== What the task requires ==
Find every line in the records below that contains the word "Describe", and copy each of those lines.

****************************************

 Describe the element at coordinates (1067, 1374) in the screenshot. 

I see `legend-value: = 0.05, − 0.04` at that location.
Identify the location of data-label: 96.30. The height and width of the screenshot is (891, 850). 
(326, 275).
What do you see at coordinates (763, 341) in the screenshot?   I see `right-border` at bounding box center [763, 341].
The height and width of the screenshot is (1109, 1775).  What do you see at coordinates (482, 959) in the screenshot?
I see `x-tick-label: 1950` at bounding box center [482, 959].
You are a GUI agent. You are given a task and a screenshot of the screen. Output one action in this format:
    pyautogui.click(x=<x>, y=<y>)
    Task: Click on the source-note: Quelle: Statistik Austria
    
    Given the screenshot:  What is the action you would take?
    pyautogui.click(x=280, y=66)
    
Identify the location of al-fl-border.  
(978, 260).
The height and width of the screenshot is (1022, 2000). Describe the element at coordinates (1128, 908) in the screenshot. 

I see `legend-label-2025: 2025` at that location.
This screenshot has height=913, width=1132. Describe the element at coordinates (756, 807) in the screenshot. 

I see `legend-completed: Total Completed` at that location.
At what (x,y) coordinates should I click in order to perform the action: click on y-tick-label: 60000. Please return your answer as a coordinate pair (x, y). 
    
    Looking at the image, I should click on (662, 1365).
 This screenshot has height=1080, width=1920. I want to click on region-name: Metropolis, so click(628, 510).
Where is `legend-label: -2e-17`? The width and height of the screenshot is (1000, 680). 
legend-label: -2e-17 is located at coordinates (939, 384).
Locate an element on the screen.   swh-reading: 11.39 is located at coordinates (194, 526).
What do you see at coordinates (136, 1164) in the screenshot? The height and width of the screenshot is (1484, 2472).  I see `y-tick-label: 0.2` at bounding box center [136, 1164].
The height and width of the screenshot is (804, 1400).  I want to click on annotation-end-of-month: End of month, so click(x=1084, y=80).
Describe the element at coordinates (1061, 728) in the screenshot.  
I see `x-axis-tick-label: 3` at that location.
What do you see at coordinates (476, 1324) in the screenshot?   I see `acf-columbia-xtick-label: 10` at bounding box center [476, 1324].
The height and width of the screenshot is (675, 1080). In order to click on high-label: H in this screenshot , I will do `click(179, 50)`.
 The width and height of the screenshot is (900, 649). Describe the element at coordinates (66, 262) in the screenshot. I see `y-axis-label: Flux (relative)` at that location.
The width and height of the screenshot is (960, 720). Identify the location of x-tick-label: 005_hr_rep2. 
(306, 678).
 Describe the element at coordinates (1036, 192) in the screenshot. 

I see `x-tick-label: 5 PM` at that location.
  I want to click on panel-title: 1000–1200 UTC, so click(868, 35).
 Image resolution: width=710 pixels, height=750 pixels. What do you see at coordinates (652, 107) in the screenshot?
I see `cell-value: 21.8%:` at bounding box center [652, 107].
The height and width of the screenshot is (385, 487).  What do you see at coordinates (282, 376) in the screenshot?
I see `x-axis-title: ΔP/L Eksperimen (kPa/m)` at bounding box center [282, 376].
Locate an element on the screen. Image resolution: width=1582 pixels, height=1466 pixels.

****************************************

== Expected answer ==
 Describe the element at coordinates (1067, 1374) in the screenshot. 
The height and width of the screenshot is (1022, 2000). Describe the element at coordinates (1128, 908) in the screenshot. 
This screenshot has height=913, width=1132. Describe the element at coordinates (756, 807) in the screenshot. 
Describe the element at coordinates (1061, 728) in the screenshot.  
 The width and height of the screenshot is (900, 649). Describe the element at coordinates (66, 262) in the screenshot. I see `y-axis-label: Flux (relative)` at that location.
 Describe the element at coordinates (1036, 192) in the screenshot. 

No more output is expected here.